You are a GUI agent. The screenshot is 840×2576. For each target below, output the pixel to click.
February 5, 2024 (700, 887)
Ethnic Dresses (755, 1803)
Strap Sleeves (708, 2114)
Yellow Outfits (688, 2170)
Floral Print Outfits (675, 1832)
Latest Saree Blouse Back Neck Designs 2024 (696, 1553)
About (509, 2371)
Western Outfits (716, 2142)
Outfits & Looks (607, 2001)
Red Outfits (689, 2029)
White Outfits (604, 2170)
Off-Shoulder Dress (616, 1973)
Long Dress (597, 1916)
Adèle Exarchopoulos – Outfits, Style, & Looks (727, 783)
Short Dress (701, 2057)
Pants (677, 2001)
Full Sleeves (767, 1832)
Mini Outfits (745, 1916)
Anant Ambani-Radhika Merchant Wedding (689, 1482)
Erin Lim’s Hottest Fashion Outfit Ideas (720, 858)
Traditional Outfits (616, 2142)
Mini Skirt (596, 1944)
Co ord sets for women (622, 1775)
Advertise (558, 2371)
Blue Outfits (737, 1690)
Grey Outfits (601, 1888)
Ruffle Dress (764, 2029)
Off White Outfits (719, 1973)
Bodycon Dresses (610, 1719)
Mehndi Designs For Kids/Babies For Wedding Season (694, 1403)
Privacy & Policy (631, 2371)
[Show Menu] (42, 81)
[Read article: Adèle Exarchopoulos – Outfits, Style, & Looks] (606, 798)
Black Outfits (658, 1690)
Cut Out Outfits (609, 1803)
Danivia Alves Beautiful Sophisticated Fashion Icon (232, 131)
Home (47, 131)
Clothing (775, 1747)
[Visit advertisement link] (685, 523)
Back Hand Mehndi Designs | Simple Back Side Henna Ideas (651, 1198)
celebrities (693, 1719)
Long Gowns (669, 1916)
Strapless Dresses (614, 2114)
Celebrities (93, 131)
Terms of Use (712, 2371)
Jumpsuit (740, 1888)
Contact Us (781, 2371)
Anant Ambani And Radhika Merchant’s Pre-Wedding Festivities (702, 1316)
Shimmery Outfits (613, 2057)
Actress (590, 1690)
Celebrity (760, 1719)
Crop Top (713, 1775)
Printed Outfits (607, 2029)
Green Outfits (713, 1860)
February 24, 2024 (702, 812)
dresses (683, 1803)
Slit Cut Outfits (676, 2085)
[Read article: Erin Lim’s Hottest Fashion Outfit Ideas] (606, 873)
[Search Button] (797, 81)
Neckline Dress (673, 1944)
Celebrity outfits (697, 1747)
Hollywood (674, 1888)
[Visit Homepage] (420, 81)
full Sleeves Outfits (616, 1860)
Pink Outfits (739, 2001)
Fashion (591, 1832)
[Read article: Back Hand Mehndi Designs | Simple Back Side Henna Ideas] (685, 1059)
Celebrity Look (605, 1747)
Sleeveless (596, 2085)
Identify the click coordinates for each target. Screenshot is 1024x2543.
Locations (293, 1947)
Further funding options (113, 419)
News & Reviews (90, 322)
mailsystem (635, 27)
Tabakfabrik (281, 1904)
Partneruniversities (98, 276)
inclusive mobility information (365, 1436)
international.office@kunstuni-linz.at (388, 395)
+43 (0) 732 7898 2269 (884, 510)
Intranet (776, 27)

━━━━━━━━━━━━━━━━━━━━━━━━━━━━━━

→ Task statement
Read the data above and pull out each line that holds the string "Wedding".

→ Solution to this problem
Anant Ambani-Radhika Merchant Wedding (689, 1482)
Mehndi Designs For Kids/Babies For Wedding Season (694, 1403)
Anant Ambani And Radhika Merchant’s Pre-Wedding Festivities (702, 1316)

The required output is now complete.